Examples of interface groups specifying:
interface gigabitethernet 1/0/1, gigabitethernet 1/0/5
interface tengigabitethernet 1/0/1-2
interface gi1/0/1-3,gi1/0/7,te1/0/1
Types and naming order of router tunnels
Network tunnels of various types and purposes are used for the router operation. The naming system allows you to uniquely address the tunnels by their functional purpose. The following table contains the list of tunnels types.

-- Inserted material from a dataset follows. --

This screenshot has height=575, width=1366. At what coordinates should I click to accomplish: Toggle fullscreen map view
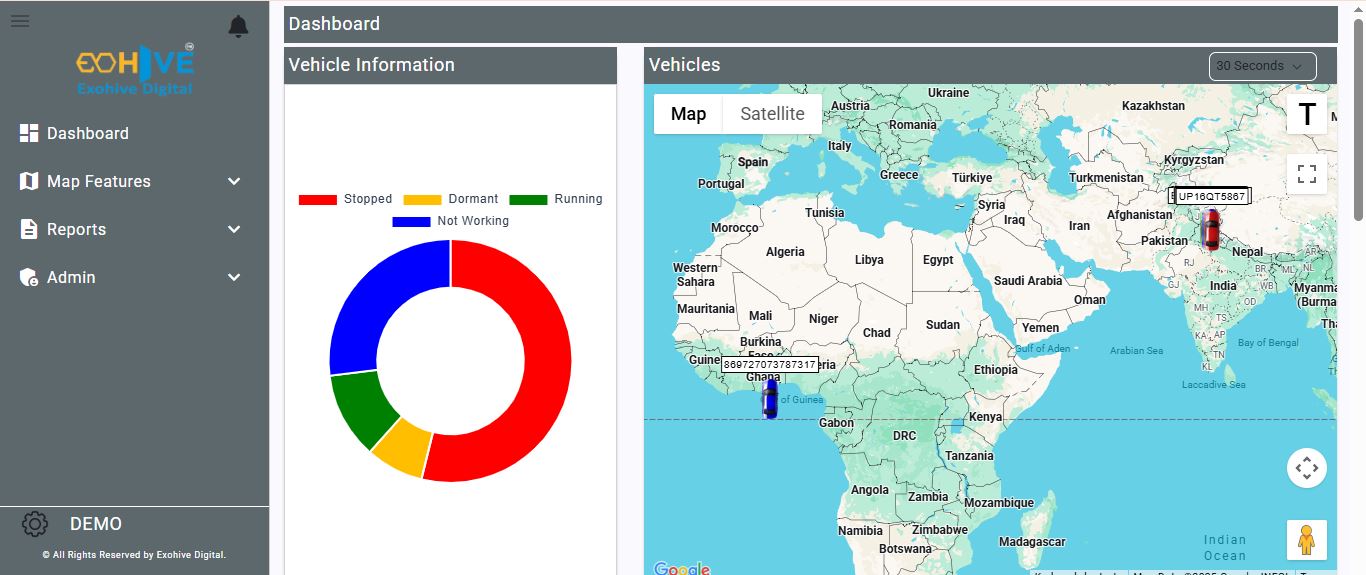tap(1306, 174)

Table 5 – Types and naming order of router tunnels
Tunnel type | Designation |
|---|---|
L2TP tunnel | Designation of L2TP tunnel includes the type and sequence number of a tunnel: l2tp <L2TP_ID> Designation example: l2tp 1 |
L2TPv3 tunnel | Designation of L2TPv3 tunnel includes the type and sequence number of a tunnel: l2tpv3 <L2TPV3_ID> Designation example: l2tpv3 1 |
GRE tunnel | Designation of GRE tunnel includes the type and sequence number of a tunnel: gre <GRE_ID> Designation example: gre 1 |
GRE sub tunnel | Designation of GRE sub tunnel includes the type, sequence number of a tunnel and a sub tunnel VLAN ID: gre <GRE_ID>.<VLAN_ID> Designation example: gre 1.200 |
SoftGRE tunnel | Designation of SoftGRE tunnel includes the type and sequence number of a tunnel and, optionally, a virtual interface VLAN ID: softgre <GRE_ID>[.<VLAN>] Designation example: softgre 1, softgre 1.10 |
IPv4-over-IPv4 tunnel | Designation of IPv4-over-IPv4 tunnel includes the type and sequence number of a tunnel: ip4ip4 <IPIP_ID> Designation example: ip4ip4 1 |
IPsec tunnel | Designation of IPsec tunnel includes the type and sequence number of a tunnel: vti <VTI_ID> Designation example: vti 1 |
Logical tunnel (tunnel between VRF) | Designation of logical tunnel includes the type and sequence number of a tunnel: lt <LT_ID> Designation example: Designation example: lt 1 |
PPPoE tunnel | Designation of PPPoE tunnel includes the type and sequence number of a tunnel: pppoe <PPPoE_ID> Designation example: pppoe 1 |
PPTP tunnel | Designation of PPPTP tunnel includes the type and sequence number of a tunnel: pptp <PPTP_ID> Designation example: pptp 1 |
Number of tunnels of each type depends on the router model and firmware version.